With AI you have every conceivable problem. You can have a lot of data but can never get enough computing power, meaning you need to economise for speed, throughput, and power to improve. Or sometimes you have small amounts of data, and you must try to economise for efficiency and accuracy at the cost of power and speed. Every problem poses its own challenges. 

More generally, there are some public concerns with trust issues around AI and the vast amount of computing and power needed to solve some problems. These are valid concerns, but from my point of view, there are other issues and challenges that might be more concerning.  

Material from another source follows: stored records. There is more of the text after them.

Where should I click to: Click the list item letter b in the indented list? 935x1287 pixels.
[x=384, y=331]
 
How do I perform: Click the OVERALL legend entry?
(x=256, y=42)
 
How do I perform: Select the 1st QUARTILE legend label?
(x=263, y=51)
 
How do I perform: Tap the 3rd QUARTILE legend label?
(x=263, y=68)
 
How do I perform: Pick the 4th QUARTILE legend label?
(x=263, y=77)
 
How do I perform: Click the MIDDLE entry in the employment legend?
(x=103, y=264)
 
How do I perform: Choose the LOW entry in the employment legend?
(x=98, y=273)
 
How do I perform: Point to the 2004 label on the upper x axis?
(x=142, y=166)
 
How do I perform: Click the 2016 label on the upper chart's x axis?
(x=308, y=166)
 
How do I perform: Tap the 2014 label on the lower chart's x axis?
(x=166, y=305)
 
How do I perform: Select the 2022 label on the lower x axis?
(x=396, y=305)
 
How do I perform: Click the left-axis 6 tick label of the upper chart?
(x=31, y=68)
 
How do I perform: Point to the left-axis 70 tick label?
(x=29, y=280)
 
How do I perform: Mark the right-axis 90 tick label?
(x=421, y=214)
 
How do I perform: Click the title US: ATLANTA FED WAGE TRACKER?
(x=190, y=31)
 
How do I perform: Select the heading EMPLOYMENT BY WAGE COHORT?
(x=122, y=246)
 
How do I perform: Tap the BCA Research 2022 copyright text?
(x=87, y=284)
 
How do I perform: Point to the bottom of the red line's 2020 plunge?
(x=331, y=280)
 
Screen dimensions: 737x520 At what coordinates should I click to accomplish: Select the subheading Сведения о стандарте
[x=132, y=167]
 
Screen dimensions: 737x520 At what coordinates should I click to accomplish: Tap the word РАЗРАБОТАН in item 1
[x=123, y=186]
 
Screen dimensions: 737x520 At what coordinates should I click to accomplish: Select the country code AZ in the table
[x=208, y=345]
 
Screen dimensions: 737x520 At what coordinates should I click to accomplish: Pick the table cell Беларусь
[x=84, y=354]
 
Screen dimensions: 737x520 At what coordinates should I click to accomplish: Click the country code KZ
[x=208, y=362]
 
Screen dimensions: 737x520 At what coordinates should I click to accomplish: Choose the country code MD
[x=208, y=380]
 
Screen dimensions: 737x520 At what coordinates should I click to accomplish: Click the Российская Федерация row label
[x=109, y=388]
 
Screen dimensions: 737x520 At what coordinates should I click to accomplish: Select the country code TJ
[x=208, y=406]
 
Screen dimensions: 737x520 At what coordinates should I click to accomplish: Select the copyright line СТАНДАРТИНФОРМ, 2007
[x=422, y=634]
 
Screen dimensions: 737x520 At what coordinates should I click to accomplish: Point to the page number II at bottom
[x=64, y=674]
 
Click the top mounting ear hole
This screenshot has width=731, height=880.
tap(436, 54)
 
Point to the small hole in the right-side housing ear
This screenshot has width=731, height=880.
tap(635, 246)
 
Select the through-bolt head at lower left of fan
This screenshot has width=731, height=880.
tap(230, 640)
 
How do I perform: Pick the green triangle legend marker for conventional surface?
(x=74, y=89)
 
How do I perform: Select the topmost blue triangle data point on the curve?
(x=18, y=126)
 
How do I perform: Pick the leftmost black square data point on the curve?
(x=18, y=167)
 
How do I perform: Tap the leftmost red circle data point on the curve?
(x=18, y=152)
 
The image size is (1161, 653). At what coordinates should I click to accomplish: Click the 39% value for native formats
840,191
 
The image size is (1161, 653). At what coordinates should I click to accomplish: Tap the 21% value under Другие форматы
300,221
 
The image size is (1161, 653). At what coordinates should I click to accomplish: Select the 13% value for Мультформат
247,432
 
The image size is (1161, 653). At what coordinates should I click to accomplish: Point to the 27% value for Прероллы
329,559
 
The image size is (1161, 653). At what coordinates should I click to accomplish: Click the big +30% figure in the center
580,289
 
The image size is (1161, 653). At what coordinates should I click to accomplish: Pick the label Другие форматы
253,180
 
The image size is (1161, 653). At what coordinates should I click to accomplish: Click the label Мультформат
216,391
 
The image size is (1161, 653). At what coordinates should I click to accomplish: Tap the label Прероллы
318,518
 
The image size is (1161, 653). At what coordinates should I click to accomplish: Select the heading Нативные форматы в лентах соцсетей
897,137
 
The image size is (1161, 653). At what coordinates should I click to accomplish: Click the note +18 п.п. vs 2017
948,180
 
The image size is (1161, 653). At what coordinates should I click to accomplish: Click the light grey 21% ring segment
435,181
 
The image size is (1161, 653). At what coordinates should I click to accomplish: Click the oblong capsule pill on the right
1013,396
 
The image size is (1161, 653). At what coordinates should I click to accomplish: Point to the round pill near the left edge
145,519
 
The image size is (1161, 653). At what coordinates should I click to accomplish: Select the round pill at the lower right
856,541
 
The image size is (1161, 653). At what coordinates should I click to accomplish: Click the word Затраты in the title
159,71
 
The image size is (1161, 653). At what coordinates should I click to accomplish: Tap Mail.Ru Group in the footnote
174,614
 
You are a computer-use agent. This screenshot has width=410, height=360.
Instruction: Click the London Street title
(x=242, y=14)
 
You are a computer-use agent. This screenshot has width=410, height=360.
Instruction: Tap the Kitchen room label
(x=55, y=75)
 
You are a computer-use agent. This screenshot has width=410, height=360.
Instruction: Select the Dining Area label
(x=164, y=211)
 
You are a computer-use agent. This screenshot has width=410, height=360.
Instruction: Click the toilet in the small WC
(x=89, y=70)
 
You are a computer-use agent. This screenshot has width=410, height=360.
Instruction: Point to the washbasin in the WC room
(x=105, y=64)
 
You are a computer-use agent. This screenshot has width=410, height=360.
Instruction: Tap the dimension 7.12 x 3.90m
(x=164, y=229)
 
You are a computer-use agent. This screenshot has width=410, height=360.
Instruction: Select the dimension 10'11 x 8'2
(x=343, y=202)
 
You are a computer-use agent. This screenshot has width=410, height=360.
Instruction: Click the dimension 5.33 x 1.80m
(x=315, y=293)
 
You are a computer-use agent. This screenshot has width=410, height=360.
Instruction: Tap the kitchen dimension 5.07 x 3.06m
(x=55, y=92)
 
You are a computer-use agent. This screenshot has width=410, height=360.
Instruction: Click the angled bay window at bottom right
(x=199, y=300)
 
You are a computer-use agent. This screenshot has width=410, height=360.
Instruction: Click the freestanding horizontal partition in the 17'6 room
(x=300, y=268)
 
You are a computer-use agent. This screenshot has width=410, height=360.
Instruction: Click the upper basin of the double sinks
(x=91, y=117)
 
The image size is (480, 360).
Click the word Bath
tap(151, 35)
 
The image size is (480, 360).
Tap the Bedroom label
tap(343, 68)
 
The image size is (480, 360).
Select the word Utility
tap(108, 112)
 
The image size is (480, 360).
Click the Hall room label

For many tasks, AI is ultimately dependant on access to and the quality of data. This has given rise to a new term: data access strategies. This can be the gathering of data through your social network usage, or your car might be gathering data on how you drive for example. Data gathering is everywhere already, but users tend to have little knowledge of this activity. 

Data is gathered and created with the purpose of improving the algorithms in a self-reinforcing way; more users lead to more data, which can then be used to make a better algorithm. With a better algorithm, you get even more users, creating a never-ending cycle. Of course, this sounds great - who does not want a better app or service! – but the downside is that it becomes it very difficult or even impossible to compete with those that are established in the field. As such businesses then run the risk of success not by being customer friendly, but by being first or largest. The business that owns the data will forever be king.  

This alongside increased public awareness of the gathering, hoarding, and brokering of user data could become a major issue in the near future. Everyone wants better efficiency and more trustable algorithms, but there is no business incentive to be open and share data for the common good at this point in time. 

What does the future look like for AI? 

For Montel AI we do not really know our true path yet. Our mindset is focused on creating a good machine learning environment. For now, we have had successes related to the Montel Group’s area within the energy sector, but who knows what we will be doing in 10 years. We do not feel that we are bound to any markets in particular. 

For AI in general we are especially excited to see what new types of products that will emerge. Maybe within the next 10 or 50 years, the near future could even include true artificial general intelligence. And as for where we stand? Well, some on the team are a bit wary of the impact that technology might have on society, but others eagerly await our new robot overlords!